McRobbie, Angela. (2009). The Aftermath of Feminism: Gender, Culture, and Social
Change. Los Angeles: Sage.
Image credits:
1. Tavi Gevinson (center) at Slutwalk Chicago in 2011 – Author screenshot
2. Tavi as a pre-teen (left) and more recently (right)
3. Cover of Rookie Yearbook One
4. Iowa City Rookie Road Trip stop – Summer 2012
Please feel free to comment.
- I am referring to postfeminism here as it has been theorized by scholars such as Rosalind Gill (2007) and Angela McRobbie (2009), who understand postfeminism as a “cultural sensibility” defined by such notions of femininity as bodily property, an emphasis on self-surveillance, the privileging of individualism, and the belief that feminism is outdated and unnecessary. [↩]

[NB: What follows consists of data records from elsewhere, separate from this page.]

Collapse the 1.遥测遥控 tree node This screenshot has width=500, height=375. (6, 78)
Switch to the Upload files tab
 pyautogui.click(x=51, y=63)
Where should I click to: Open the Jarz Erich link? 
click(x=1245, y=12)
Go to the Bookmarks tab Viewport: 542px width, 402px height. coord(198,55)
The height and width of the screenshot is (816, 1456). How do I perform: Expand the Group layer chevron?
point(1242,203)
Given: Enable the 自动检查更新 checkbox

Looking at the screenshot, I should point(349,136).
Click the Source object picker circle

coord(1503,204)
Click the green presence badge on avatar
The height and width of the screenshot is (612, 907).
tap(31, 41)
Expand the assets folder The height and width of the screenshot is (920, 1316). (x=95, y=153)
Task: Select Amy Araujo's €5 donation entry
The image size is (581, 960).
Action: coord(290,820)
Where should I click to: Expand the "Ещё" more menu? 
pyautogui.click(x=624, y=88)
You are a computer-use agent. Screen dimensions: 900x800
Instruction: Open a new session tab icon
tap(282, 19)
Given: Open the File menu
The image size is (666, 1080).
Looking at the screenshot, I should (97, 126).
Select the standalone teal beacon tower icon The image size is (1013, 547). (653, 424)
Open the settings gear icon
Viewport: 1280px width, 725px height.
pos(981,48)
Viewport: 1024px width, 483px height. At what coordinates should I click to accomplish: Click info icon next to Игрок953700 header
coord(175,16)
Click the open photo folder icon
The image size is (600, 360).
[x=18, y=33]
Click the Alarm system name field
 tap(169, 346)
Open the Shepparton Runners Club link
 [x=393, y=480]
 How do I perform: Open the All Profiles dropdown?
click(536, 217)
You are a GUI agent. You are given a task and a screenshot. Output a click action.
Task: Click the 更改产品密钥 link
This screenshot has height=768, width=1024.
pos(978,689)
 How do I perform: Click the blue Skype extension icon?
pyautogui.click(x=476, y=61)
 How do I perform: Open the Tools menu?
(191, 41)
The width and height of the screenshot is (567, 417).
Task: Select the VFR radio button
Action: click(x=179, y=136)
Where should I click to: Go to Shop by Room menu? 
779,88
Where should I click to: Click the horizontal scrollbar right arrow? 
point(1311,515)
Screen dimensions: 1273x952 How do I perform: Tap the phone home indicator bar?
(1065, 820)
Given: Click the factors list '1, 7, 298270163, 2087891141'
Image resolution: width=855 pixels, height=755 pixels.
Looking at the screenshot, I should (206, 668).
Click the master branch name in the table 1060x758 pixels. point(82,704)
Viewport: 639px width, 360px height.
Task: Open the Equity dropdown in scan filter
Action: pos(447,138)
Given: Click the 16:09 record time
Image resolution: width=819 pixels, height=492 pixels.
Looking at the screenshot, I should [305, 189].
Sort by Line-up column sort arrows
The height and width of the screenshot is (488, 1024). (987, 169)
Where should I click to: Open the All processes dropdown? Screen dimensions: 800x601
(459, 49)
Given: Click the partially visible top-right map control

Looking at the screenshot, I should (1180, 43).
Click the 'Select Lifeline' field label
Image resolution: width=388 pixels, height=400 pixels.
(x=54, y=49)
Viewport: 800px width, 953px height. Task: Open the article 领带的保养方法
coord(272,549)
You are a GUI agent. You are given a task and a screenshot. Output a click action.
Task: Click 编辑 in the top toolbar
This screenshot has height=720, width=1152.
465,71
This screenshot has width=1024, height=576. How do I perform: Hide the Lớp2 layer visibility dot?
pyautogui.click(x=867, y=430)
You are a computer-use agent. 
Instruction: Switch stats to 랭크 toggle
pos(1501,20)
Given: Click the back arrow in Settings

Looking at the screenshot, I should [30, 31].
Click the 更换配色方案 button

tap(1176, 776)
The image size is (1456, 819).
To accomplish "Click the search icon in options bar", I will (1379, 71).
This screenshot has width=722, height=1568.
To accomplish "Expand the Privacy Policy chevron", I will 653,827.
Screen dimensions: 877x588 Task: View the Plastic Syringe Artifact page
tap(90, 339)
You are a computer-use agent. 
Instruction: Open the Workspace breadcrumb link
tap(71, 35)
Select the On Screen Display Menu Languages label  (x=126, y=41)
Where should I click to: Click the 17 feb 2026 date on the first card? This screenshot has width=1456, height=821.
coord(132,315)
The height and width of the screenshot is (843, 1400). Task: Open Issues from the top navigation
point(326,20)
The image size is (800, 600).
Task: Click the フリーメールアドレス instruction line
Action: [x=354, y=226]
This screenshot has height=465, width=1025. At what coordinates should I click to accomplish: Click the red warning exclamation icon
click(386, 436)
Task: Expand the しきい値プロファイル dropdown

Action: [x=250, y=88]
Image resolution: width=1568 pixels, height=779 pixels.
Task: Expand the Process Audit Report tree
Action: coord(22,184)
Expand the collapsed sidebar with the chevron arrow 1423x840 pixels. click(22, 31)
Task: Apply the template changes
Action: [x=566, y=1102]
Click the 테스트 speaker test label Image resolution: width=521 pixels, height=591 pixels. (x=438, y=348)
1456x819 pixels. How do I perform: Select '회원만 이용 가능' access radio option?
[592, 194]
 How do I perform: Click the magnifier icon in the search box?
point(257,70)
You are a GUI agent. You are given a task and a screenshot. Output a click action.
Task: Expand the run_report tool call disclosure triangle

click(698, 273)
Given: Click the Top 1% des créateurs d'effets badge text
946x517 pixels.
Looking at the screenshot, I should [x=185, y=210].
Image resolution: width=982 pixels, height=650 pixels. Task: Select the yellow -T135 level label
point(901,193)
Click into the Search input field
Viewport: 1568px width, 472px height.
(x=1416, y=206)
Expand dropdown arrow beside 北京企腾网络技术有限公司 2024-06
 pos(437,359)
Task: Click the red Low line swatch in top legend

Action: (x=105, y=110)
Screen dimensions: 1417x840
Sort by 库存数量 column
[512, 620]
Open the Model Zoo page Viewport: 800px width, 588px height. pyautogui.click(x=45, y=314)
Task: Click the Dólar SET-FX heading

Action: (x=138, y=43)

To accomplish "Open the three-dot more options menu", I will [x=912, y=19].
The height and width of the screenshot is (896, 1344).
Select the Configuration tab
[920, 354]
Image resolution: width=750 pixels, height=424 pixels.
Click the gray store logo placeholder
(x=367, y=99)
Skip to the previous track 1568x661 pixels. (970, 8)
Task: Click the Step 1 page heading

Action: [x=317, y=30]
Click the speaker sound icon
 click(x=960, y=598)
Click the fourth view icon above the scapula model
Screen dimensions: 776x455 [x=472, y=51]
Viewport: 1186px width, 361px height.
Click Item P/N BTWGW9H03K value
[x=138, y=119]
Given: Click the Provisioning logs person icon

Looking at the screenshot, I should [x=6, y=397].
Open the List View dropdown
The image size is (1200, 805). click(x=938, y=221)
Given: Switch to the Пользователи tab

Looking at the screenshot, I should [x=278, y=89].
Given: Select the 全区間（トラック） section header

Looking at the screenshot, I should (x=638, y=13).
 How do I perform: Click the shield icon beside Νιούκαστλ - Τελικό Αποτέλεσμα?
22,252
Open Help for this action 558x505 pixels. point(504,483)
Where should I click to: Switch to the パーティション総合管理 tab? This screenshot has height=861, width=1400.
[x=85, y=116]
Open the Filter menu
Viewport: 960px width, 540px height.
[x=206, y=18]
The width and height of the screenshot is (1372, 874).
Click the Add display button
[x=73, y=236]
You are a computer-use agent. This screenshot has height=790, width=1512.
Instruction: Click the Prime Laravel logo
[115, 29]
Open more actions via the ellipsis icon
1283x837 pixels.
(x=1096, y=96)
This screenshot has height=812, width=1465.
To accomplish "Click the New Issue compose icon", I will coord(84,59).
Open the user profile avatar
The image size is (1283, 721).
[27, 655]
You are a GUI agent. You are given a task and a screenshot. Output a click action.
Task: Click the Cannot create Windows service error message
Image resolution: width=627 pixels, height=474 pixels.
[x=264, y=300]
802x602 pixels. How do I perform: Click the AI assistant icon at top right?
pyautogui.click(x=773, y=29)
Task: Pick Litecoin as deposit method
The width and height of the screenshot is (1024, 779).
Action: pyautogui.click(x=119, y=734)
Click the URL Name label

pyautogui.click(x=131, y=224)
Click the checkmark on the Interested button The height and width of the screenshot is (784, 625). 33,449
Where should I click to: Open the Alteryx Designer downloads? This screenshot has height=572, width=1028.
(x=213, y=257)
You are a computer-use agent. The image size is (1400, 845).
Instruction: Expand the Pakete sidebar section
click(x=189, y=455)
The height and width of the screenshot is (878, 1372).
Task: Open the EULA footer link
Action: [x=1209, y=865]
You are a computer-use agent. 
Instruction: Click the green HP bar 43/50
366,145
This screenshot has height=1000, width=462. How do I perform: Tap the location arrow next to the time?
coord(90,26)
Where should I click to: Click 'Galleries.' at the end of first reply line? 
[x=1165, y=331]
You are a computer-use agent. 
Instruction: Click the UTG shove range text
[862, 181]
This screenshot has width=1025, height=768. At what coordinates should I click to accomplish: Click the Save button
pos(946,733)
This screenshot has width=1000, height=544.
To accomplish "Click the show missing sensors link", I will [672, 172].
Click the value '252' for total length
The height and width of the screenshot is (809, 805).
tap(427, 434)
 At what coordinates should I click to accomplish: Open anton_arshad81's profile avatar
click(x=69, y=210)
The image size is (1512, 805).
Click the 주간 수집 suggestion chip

This is great to see! There are so many ideas out there now about what being feminine is, or what being a feminist means, and it’s encouraging to see teenage girls talking about this.
I was especially drawn to this specific point. “While postfeminist popular culture privileges teenage girls as consumers of commercial (fashion and beauty) products, Gevinson reminds us that girls often subvert this role into one of cultural producer, yet their practices often go unrecognized by mainstream popular culture – and are also too often absent from feminist conversations.”
-Specifically talking about media, I would say girls are probably, as a group, bigger participants in media than boys. Fan culture in particular helps this argument. I cannot tell you the number of times I’ve been on tumblr or other social media sites and seen example of this. Now I don’t know any teenage boys personally, but my impression of them is that they simply consume media, and may moderately interact with it. But girls will go online, talk about it to their friends, and then where the producer part comes in is when the girls start manipulating the material. This comes in many forms, such as photoshopping pictures of celebrities, or even more prevalent, creating fan fiction. Taking fictional characters created on a television series, for example, and then in turn making one’s own story about those characters takes a lot of work (usually). Yet it is something done without the producer of the work being paid; it is done simply for the joy it brings the creator. I suppose that was a rather of tangent discussion, but as soon as I saw that part of the article, I was reminded of what I just said.
As for girls’ popular feminism in general, I think what’s most important is not necessarily what decisions and choices girls are making in their lives, but that they are making them freely and, hopefully, intelligently.